Poli and his team did a hybrid study, combining work done by Stanford University researcher Daniel Y. Fu and his team with research by David Romero of the Vrije University in Amsterdam and colleagues, allowing the program to dynamically change the filtering device size. This ability to adapt flexibly reduces the number of parameters or weights required by the program.

Convolutional models can be applied to an unlimited amount of text without requiring more and more parameters to keep the program running. As the author puts it, this is a method that “doesn’t require concentration”.

“Hyena is able to significantly narrow the gap with attention mechanisms, solving equivalent perplexities with a smaller computing power budget,” Poli and his team wrote.

To demonstrate Hyena’s capabilities, the authors tested the program against a series of benchmarks that determine how well a language program performs on various artificial intelligence tasks.

One such test is The Pile, an 825 GiB open-source language modeling dataset collected in 2020 by the nonprofit AI research organization Eleuther.ai. These texts are assembled from 22 smaller high-quality datasets, such as PubMed, arXiv, GitHub, USPTO, etc., which are more specialized than others.

The main challenge the program faced was how to generate a new word when fed a bunch of new sentences. Starting in 2018, Hyena was able to achieve comparable accuracy to OpenAI’s original GPT program with 20 percent fewer computational operations, the researchers wrote.
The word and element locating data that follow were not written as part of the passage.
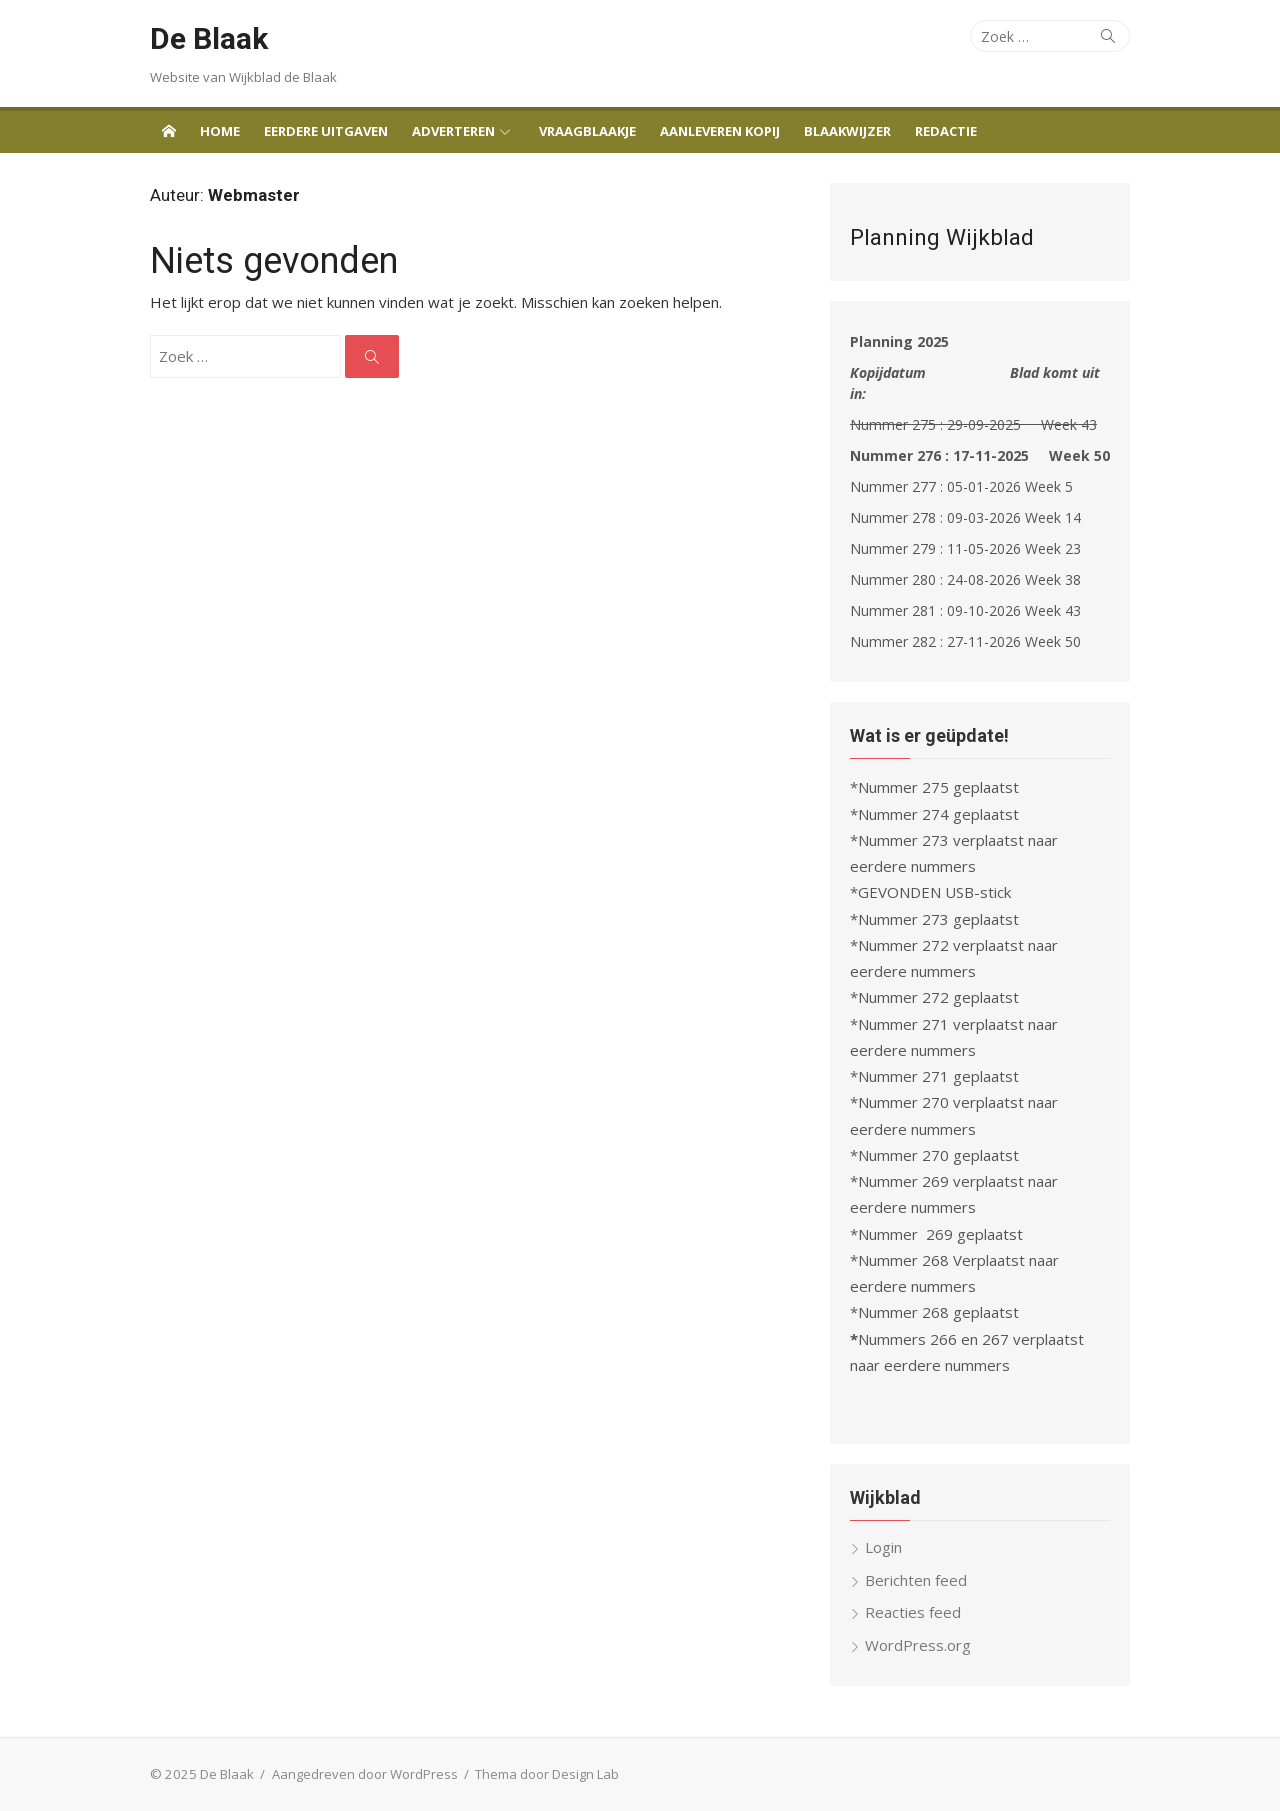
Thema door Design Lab (547, 1774)
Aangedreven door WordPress (365, 1774)
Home (220, 131)
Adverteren (453, 131)
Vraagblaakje (587, 131)
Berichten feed (916, 1580)
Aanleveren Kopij (720, 131)
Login (883, 1547)
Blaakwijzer (847, 131)
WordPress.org (918, 1645)
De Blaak (209, 38)
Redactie (946, 131)
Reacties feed (913, 1612)
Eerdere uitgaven (326, 131)
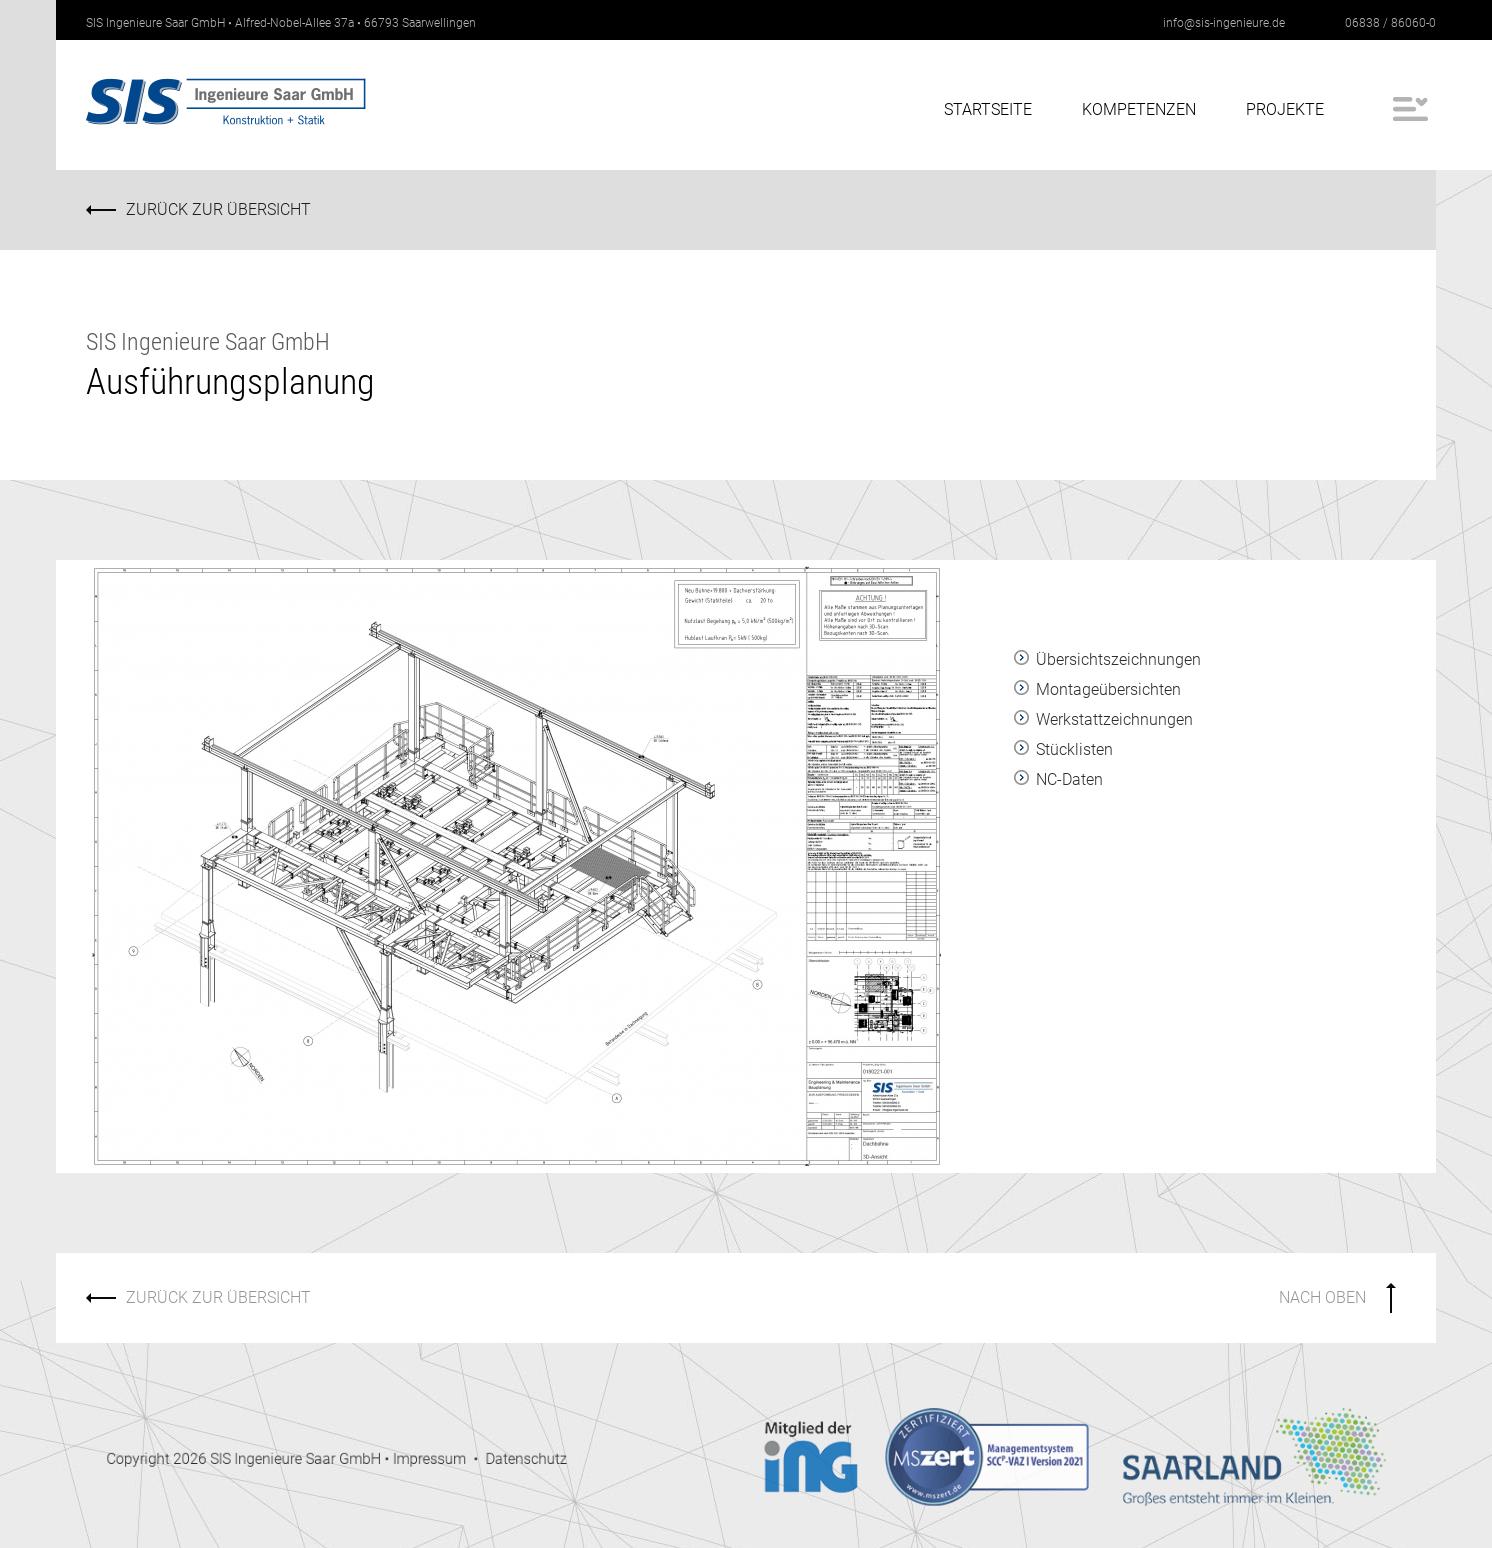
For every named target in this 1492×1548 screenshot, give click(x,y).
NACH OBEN (1322, 1297)
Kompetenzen (1139, 109)
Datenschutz (585, 1463)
It is the first attention-free convolutional model that matches the quality of GPT.

Next, the authors tested the program on an inference task called SuperGLUE, introduced in 2019 by academics at New York University, Facebook AI Research, Google’s DeepMind division, and the University of Washington.

For example, when given the hypothesis “my body is casting a shadow on the grass”, and given two reasons for this phenomenon: “the sun has risen” or “the grass was cut”, and asked the program to choose one of them For reasonable reasons, it will output “The sun is up” as the output text.
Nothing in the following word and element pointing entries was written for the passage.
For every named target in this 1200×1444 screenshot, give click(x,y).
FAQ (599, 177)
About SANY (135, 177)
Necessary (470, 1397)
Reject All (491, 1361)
When dealing with multitasking, the Hyena model scores at or near the GPT version’s score, yet it uses less than half the training data as GPT. Even more interesting is what happens when the author tries to increase the length of the input string and finds that the more characters, the better the performance and the less time it takes.

Poli and team believe that they not only tried a different approach with Hyena, but also solved the problem of quadratic computational complexity, making a qualitative change in the difficulty of the program’s calculation results.

Down the road, they believe, breaking the quadratic computing barrier is a critical step toward deep learning, for example using entire textbooks as contextual cues to compose long pieces of music or process gigapixel images.

The authors wrote that Hyena was able to use a screening program that could more efficiently scale up to tens of thousands of words, meaning there was virtually no limit to the context of the query language program, which could even recall text or the content of previous conversations.

They propose that Hyena is not artificially limited and can learn any element of the “input prompt”. Furthermore, besides text, the program can also be applied to different forms of data, such as images, and perhaps video and sound.

It is worth noting that the Hyena program shown in the paper is small compared to GPT-4 or even GPT-3. GPT-3 has 175 billion parameters or weights, while Hyena has at most 1.3 billion parameters. Therefore, it remains to be seen how Hyena performs when compared comprehensively to GPT-3 or GPT-4.

But if the Hyena program also proves to be efficient on a larger scale, the program could become widely popular—comparable to the popularity that attention mechanisms have achieved in the past decade.

As Poli and his team conclude: “Simpler quadratic models, such as Hyena, based on a simple set of guiding principles and mechanistic interpretability benchmarks, can be the basis for large efficient language models.”